3). They tend to find themselves into mech lists which are not so strong on the anti-infantry line as they do boost the ability of you to take down large troop numbers quickly especially orks and they make cinders of anything thats being used as as screen approach that advances to you.

4). Don't discount the HH either for its MM hull mount. Many any opponent has gone WTF! when a HH comes ripping forward and they have little to say when it melts the face off a land raider.... which is rather hilarious in some circumstances.

Cheers,

Lexi.


----------



## MaidenManiac (Oct 2, 2008)

Id say yay for HHs. A Heavy Flamer with range and more S on a fast tank? yes please. Sure its not top of the line against MEQ/TEQ but will still force a lot of saves, but all other armies hate them with a fiery passion, including scouts in said SM armies:wink:


----------



## durian (Oct 1, 2008)

Hey 
Thanks for your responses so far

in the list I have 2 LRBT and a demolisher with plasma sponsons
and 6 chimeras with HBs and HFs
should this be ennough anti infantry

i have 5 mechvet squads in 5 of the Chimeras, and the CCS has 4 meltas and the last Chimera

but all that can change
just wanted to know if i should include a Hellhound or grap a third Vendetta

Thanks
Durian


----------



## Colonel Wolf (Nov 11, 2009)

I think that the Valkyrie with MRP or Vendetta with Hellfury's are a better use of points and Fast Attack slots. The MRP and Hellfury are both defensive weapons, so you can move 12" and fire all weapons {admitadly, you can only fire the Hellfuries twice}. While neither is an armour/ cover buster that's a lot of saves. For ten points more take the sponson bolters and if you limit your move you're throwing nine aimed shots and two templates a turn from a fast troop carrying skimmer. The Valkyrie is good for sustained hoard death, and the Vendetta is good for thinning out the flock then sniping with the lascannon.


----------



## HOBO (Dec 7, 2007)

Vendettas are certainly the best buy as a FA choice, whether or not you need 3 of them depends on what you usually face, and you do have plenty of AT already, albeit at a shorter range than the Vendetta provides.

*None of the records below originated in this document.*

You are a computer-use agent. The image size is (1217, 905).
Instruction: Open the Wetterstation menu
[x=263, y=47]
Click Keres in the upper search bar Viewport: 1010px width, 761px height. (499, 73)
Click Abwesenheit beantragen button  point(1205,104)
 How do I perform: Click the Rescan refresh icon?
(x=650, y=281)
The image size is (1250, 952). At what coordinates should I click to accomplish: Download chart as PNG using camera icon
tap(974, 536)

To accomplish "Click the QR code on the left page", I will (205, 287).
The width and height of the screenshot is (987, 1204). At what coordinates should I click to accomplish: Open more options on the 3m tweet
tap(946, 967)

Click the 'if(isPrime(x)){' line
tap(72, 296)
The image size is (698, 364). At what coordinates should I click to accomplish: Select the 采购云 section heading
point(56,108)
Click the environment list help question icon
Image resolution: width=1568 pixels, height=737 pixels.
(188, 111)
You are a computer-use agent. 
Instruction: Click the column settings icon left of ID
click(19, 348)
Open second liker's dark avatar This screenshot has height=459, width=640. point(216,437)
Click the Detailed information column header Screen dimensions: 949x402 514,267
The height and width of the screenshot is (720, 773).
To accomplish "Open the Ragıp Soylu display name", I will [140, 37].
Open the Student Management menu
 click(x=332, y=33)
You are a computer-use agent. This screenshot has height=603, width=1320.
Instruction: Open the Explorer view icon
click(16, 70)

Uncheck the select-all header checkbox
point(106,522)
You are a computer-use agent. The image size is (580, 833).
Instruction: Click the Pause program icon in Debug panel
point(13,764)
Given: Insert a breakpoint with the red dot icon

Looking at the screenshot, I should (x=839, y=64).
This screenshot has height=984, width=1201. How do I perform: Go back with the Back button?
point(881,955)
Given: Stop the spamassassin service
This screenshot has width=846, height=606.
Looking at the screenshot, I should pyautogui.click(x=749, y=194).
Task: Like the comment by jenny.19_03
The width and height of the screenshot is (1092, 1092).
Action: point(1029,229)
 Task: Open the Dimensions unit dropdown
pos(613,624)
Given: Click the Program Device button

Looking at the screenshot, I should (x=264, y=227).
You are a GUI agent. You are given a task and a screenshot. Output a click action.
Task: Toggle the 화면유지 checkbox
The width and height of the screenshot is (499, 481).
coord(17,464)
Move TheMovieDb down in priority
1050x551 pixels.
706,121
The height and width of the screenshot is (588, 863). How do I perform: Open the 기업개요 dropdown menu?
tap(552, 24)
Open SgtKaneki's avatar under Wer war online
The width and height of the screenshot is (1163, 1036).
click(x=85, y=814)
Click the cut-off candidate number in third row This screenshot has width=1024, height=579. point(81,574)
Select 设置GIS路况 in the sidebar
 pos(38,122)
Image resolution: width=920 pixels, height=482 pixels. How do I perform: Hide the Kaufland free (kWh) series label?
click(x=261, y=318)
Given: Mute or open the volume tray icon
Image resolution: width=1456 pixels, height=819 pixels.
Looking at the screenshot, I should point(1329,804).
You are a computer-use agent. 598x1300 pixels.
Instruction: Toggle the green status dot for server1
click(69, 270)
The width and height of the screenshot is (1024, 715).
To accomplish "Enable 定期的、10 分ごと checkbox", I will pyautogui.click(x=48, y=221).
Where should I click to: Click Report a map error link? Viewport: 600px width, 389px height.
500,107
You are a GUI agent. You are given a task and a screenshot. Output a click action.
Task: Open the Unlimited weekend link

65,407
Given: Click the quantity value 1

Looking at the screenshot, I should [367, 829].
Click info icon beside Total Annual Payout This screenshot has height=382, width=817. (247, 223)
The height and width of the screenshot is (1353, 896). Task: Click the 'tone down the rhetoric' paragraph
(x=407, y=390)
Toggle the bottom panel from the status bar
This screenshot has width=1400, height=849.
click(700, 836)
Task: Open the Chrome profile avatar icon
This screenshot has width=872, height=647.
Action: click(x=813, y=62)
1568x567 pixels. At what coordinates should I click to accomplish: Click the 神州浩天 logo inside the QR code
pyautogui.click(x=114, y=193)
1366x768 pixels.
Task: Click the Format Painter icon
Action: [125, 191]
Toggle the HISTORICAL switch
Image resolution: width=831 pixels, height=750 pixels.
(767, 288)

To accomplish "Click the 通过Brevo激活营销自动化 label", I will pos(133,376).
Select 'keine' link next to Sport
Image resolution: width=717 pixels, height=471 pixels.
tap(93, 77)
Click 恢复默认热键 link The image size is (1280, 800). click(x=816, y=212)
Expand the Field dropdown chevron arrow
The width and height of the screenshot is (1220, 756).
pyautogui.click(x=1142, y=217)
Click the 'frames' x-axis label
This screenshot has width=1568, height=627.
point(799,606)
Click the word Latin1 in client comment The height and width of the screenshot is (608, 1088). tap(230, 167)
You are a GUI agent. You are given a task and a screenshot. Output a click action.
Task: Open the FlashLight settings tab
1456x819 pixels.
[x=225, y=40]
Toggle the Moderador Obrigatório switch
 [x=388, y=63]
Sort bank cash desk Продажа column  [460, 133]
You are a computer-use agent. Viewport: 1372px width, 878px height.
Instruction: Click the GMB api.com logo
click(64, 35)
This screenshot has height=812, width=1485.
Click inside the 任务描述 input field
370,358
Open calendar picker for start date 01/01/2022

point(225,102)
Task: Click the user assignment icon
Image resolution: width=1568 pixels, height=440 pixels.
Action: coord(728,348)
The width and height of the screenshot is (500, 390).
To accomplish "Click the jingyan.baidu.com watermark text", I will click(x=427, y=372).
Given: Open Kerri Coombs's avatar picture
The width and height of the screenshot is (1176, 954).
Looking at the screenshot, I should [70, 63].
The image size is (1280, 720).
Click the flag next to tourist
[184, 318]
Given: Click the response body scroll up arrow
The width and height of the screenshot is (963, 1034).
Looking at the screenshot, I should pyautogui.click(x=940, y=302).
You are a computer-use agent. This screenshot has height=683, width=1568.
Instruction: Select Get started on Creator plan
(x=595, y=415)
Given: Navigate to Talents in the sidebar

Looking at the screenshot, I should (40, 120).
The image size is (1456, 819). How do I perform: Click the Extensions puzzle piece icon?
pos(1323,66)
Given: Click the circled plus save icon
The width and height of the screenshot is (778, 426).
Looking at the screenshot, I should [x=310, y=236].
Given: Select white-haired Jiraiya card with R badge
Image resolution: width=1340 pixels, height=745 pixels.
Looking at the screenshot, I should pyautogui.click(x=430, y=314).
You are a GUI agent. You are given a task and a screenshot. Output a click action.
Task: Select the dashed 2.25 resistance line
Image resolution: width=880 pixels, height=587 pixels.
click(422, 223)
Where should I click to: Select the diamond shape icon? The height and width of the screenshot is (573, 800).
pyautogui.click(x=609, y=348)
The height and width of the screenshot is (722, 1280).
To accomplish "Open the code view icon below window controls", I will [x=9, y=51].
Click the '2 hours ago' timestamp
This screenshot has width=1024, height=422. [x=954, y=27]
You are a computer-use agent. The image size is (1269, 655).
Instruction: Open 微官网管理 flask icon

A HH is a great unit to have if you face a lot of Hoards, and I'd take a Hull HF because having 2 Templates is better than one when facing them. I also play against a lot of MEQ and wounding on 2's is pretty damn good.

I find the games I need to field 3 Vendettas in are 2500 and up so hardly a must have, whereas the HH gets fielded in much smaller games because I need some decent anti-hoard weaponry.


----------



## durian (Oct 1, 2008)

So if i we're to use a hellhound would 1 be sufficient?

thanks for all replies there really helping me out
keep em coming!


----------



## HOBO (Dec 7, 2007)

Depends on the size of the list...I have 2 in my 3K list. I think that if you have a Hull HF then the 2 Templates should be enough, but obviously they don't both have the same range.

In the end it should come down to the same point that every list maker arrives at, namely 'have I covered anti-tank (both AV10 thru to AV14), anti-infantry, anti-hoard, anti-MC, and do I have enough Scoring units' etc.

Me, if I already have 2 Vendettas then I'd take a HH over a 3rd Vendetta, because I have enough anti-tank already....your Metagame may vary.


----------



## TheKingElessar (Mar 31, 2009)

What Alexious and HOBO said.

If you need the extra Multi-Melta, it's the best hull option here...otherwise, take a Vendetta.


----------